A couple of provocative stories were in the news over the past week. The first was about the study authored by professors Martin Gilens and Benjamin Page that concluded that America was no longer a democracy in any meaningful sense. In an interview with TalkingPointsMemo, Professor Gilens summed up their research as follows:
"I'd say that contrary to what decades of political science research might lead you to believe, ordinary citizens have virtually no influence over what their government does in the United States. And economic elites and interest groups, especially those representing business, have a substantial degree of influence. Government policy-making over the last few decades reflects the preferences of those groups -- of economic elites and of organized interests."
There are lots of reasons for the domination of economic elites and organized interests. Economist Mancur Olson, for example, argued in the mid-1960s that small elites with a strong economic or personal interest in a policy inevitably have more influence than a larger group who had a collective, but weaker, interest in a policy outcome. Add up the various elites and policy outcomes and you inevitably have a nation governed as an oligarchy. One possible counterbalance to the power of the elites might be widespread public participation in elections -- something that is sorely lacking in America.
We all know that voter participation is abysmal, especially in state and local elections.
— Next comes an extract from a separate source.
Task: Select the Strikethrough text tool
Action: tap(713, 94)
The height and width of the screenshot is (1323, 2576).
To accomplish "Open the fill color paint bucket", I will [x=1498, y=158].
In Los Angeles in 2013, for example, local elections for the mayor, city council and school board of the nation's second largest city was a little over 15 percent, and in a special school board election, the turnout was 8 percent. Voter participation in the United States as a whole is much lower than other nations. India, for example, had voter turnout of 66 percent in recent elections -- a total of 540 million people. Some nations, such as Australia, which has a 90 percent turnout rate, have compulsory voting (a $20 fine is levied on non-voters) but generally these penalties are not enforced.
After years of distressingly low turnout, the Los Angeles Ethics Commission recently voted unanimously to recommend lottery-type cash prizes for residents who voted. "Maybe it's $25,000 maybe it's $50,000," said Ethics Commission President Nathan Hochman. "That's where the pilot program comes in -- to figure out what ... number and amount of prizes would actually get people to the voting box."
Proposals like this have been considered in other states, and have been generally met with derision. It seems somehow un-American to offer citizens the possibility of cash prizes in return for voting. And some observers have argued that uninformed voters will cast their ballots simply for the chance to win some money. My response is "So what?" We have lotteries to fund schools and other worthy causes. What could be more important than voting? Especially when our nation is turning away from real democracy. It's not like the government is forcing people to vote. Instead of using the stick of fines or other penalties, it is offering a carrot to those who want to take it.
It's true that the progressive movement, i.e. Democrats, would stand to benefit more from a higher turnout since minorities and young people vote at lower rates than older, white citizens. But simply because the result would mean greater participation by underrepresented citizens doesn't make it bad. It is tough to argue that more citizen participation in a democracy is harmful, no matter how it is achieved. Maybe it's worth a try.